Jadi apa berjalan mulus? Sama sekali nggak.
XD. Aku sensi karena kelaperan dan dia cuma nanyain aku kuliah di mana dan semester berapa. Udah gitu doang. Sisanya….. ada aja kejadian aneh yang sebenernya bikin ngakak. Kucingku sama kucing tetangga cakar-cakaran di depan rumah, mendadak ada tetanggaku yang nyariin Bapak plus ikutan nimbrung, dan entah kenapa nyamuknya banyak banget. XD. Ya Allah, iki ngopo tho ikiii. Wwwkwk.
“Ya udah deh, kalian ngobrol via WA aja. Sama-sama pemalu ini.”
Weks!
Tiga hari selanjutnya akhirnya aku ngobrol sama Mr. Alien via WA. Aku nggak tahu sih perasaan orang lain ketika taaruf itu gimana, tapi kalau aku ditanya…aku pingin banting ponsel, nyakar-nyakar guling, sama ngremes ekornya kucingku (trus aku yang dicakar Si Sholeh—nama kucingku). Bawaannya emosi melulu. Ini gini banget sih komunikasinya. Kayak aku makhluk planet mana, dia makhluk planet mana. Nggak ada nyambung-nyambungnya. Aku pake bahasa apa, dia pakai bahasa apa. Ya pake bahasa Indonesia, tapi aku nggak ngerti dia ki ngomong apa. Aku nanya apa dijawab gimana, dia tanya gimana, aku jawab ke mana. Ambruladul deh kayaknya.
“Gimana kalau nikahnya dalam waktu 2 minggu?” katanya sukses membuatku tenggelam di Palung Mariana, dilempar ke Merkurius, dibanting ke kawah Candradimuka, berakhir di kutub selatan. Beku!
Innalillahi! Ya Allah, paringana kuat! (T_T) Kok udah bahas nikah aja sih. Kan aku belum bilang ‘iya’ lho. Kok dia pede banget sih?!! Dan lagi. Aku tahu banget hidupku tuh penuh deadline. Tapi ya nggak gini juga thooo. Masa nikah aja harus deadline. Kuliah aja satu semester lho buat persiapan 2 jam ujian. L Everything seems gotta so wrong!
Hello!!! Plis ya, Mas…. Aku jadi panitia Papyrus itu setahun lho, mau KKN persiapannya setahun!
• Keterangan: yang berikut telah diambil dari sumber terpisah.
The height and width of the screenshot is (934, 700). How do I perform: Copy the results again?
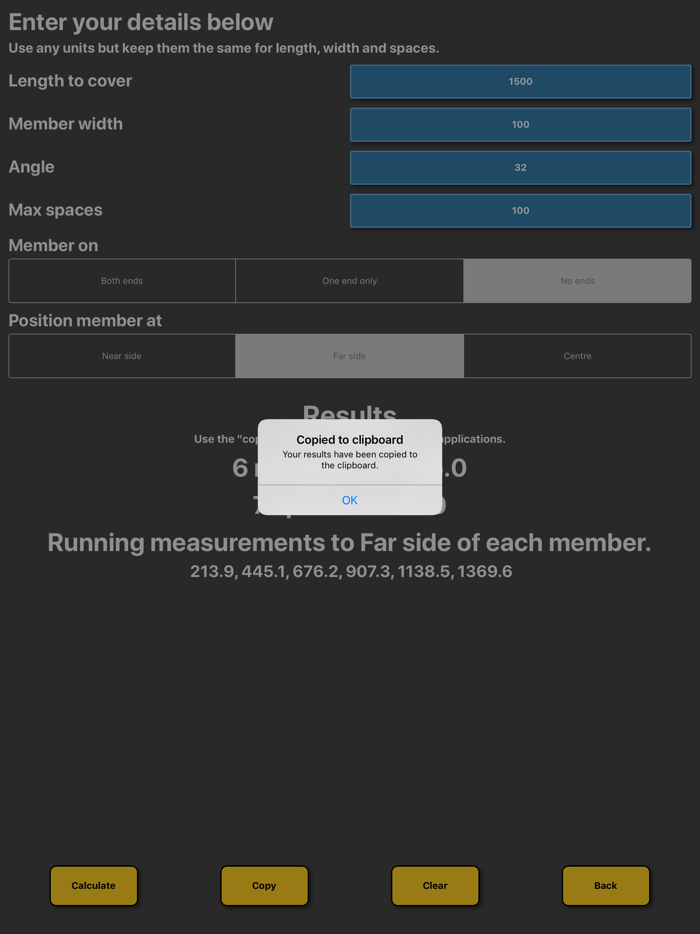coord(264,885)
Gila banget disuruh nikah, ganti status, jad istri orang dalam waktu 2 minggu! Ogah!!!
“Aku nggak mau nikah dalam dua minggu, ini nggak logis banget. Mending dia disuruh nyari perempuan lain aja yang mau dinikahi dalam waktu dua minggu,” aku mulai ajang pembangkangan.
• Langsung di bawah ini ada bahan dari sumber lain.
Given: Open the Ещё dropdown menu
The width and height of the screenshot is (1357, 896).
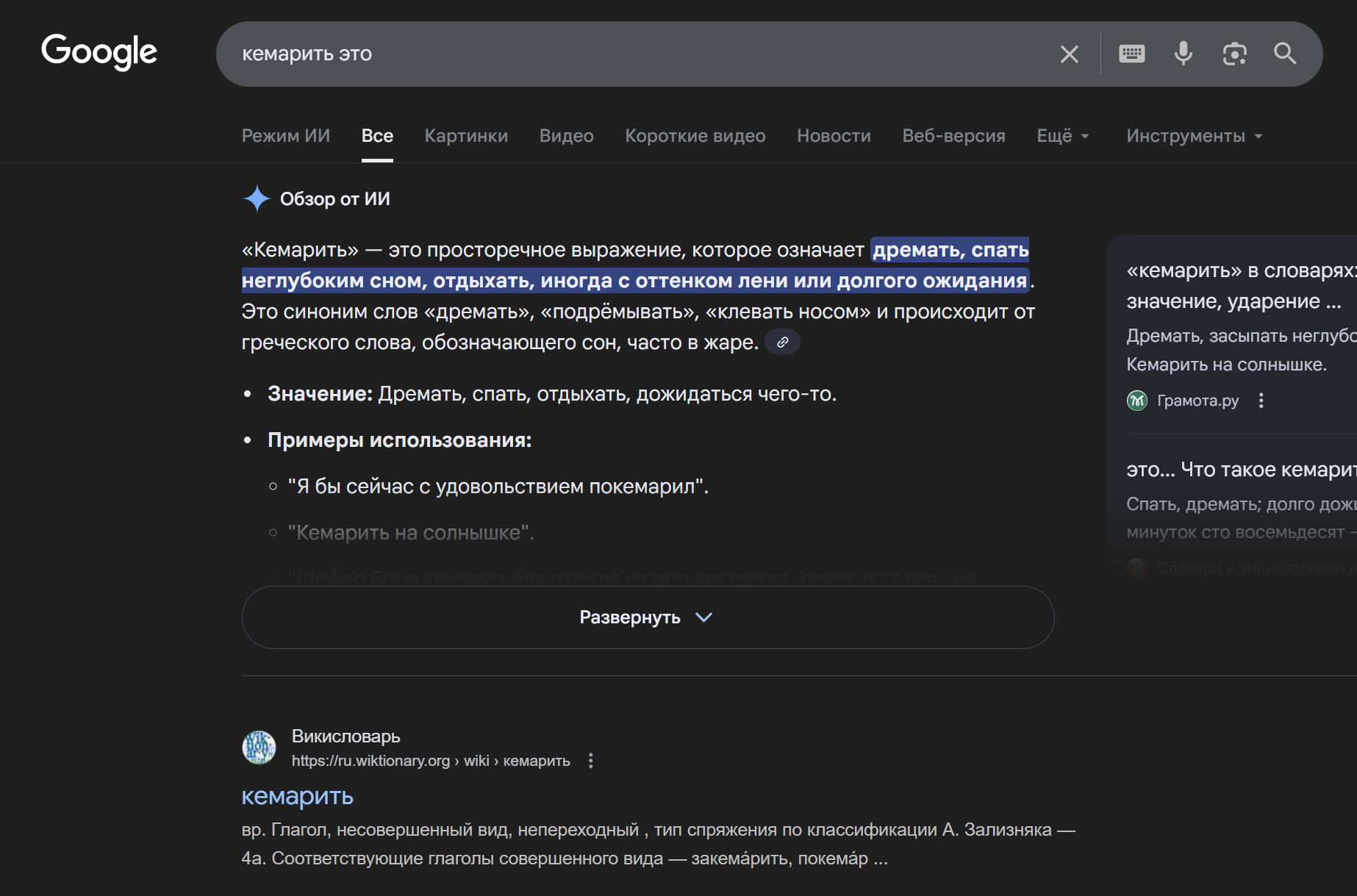Looking at the screenshot, I should [1062, 135].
Deadlock. Aku tertekan banget. Belum pernah aku lihat Bapak berharap banget sama tuh cowok. Ibuk yang masih maju-mundur karena si Mr. Alien dari luar jawa, Pak Hasan yang nanyain terus prosesnya gimana, kerjaan di pabrik yang ngepasi di R&D dan itu banyakkk banget. Pikiran yang makin membludak, wacana diriin ponpes di Bancak, buat ini itu.Ya Allah aku berharap kepalaku bisa menduplikasi sendiri. Ditambah lagi, semua suara di kepalaku yang bikin aku pingin tidurrrr terus. Biar nggak mikir maksudnya.
Kamu tuh, lho, Mil. Kurang bersyukur tau. Dia yang kurma aja mau sama kamu yang cuma gulma. Kamu tuh nggak ada apa-apanya dibanding dia.
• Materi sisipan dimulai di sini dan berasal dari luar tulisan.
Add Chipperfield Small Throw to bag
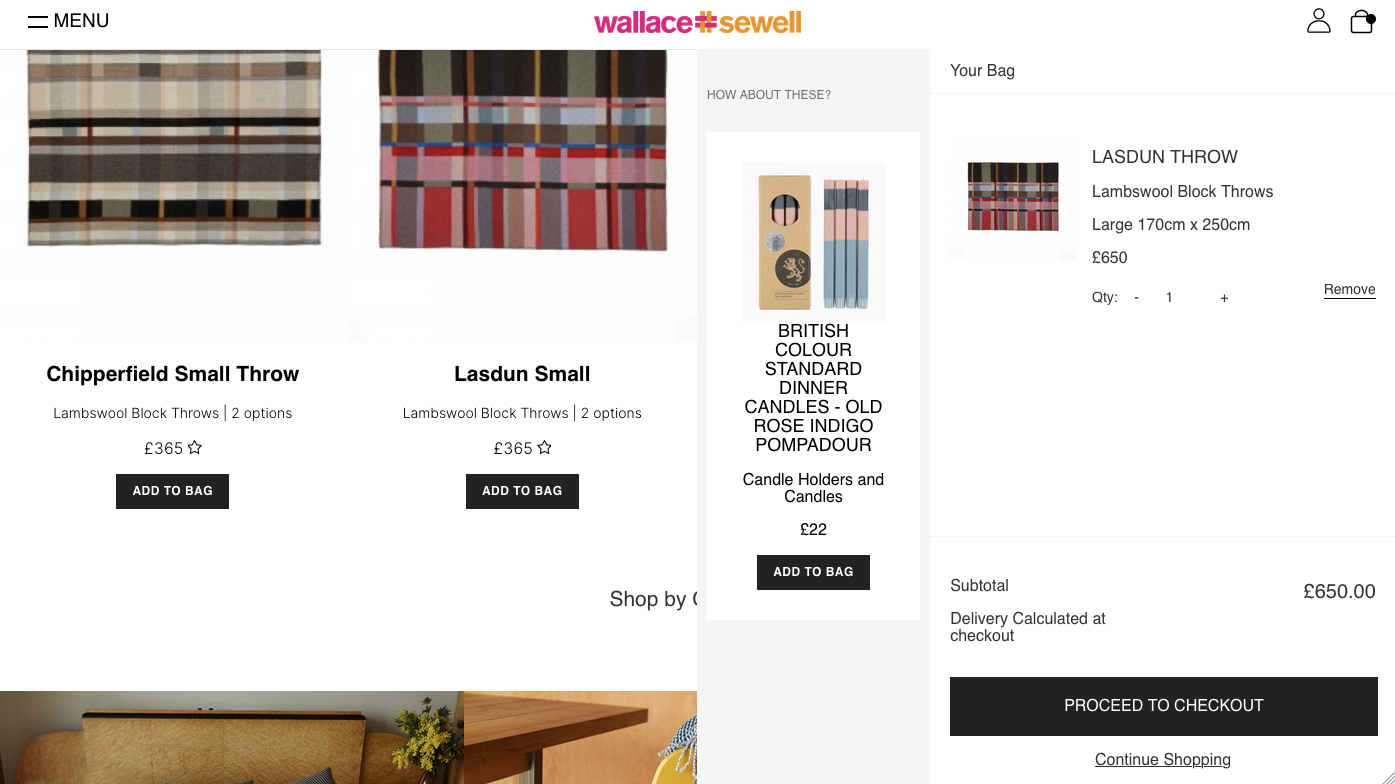1395x784 pixels. 172,491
Ya tapi kan aku cewek. Aku nggak main-main lho 22 tahun ngejaga diri. Aku mau menjadi bagian yang diperjuangakan. Nggak semudah ini didapatkan. Dua minggu itu mau bikin LK kampus apa?!! Dies Natalis UGM aja nyiapinnya setahun ya, plis deh.
Coba sebutkan dia kurang baik apa?
Bukan gitu lhoooo! Plis ya… aku nggak terima aja dia semudah itu ngedapetin aku. Ada lho orang lain yang perhatiannya wow banget, aku aja nggak luluh. Then, why he can get me so easily?! T_T. Enak aja aku didapetin kayak mancing kecebong. Plis ya. Emoh!!
Lha, kalau nolak kamu nggak takut kena fitnah yang lain?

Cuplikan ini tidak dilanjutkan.